**TASK REQUIREMENTS:** Which lines run from the one containing "Task: Switch language to Austrian flag" to the end of the records? Write them out exactly, both ends included, and nothing else.
[Opening SUPPLIED ENTRIES section]
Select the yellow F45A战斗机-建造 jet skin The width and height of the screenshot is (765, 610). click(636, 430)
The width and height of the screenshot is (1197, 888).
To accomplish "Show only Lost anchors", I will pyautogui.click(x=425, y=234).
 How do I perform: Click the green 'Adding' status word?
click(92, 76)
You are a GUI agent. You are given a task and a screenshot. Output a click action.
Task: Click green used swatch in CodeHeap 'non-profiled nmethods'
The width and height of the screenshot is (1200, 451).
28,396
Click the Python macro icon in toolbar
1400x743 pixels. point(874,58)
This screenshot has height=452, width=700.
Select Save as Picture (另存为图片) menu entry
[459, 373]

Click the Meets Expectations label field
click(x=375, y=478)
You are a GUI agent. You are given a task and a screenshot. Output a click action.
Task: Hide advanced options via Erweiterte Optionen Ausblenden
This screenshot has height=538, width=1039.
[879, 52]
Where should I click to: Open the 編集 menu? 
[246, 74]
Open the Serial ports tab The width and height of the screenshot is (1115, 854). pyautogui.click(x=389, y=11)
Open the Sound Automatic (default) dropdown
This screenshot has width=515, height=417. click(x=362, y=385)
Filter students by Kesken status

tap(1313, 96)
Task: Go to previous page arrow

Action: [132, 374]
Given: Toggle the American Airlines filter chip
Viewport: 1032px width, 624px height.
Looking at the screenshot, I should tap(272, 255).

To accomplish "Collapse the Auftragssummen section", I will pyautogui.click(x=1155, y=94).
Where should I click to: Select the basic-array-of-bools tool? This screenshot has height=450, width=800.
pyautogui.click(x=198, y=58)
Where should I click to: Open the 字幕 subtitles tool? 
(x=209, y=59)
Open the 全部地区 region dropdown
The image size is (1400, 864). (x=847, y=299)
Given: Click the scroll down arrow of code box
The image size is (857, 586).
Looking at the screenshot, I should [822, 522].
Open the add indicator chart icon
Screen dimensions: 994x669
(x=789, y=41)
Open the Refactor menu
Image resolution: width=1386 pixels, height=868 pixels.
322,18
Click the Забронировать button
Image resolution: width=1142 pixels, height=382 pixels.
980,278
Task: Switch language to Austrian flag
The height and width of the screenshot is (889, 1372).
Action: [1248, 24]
[Closing SUPPLIED ENTRIES section]
**ANSWER TO THIS TASK:**
Task: Switch language to Austrian flag
The height and width of the screenshot is (889, 1372).
Action: [1248, 24]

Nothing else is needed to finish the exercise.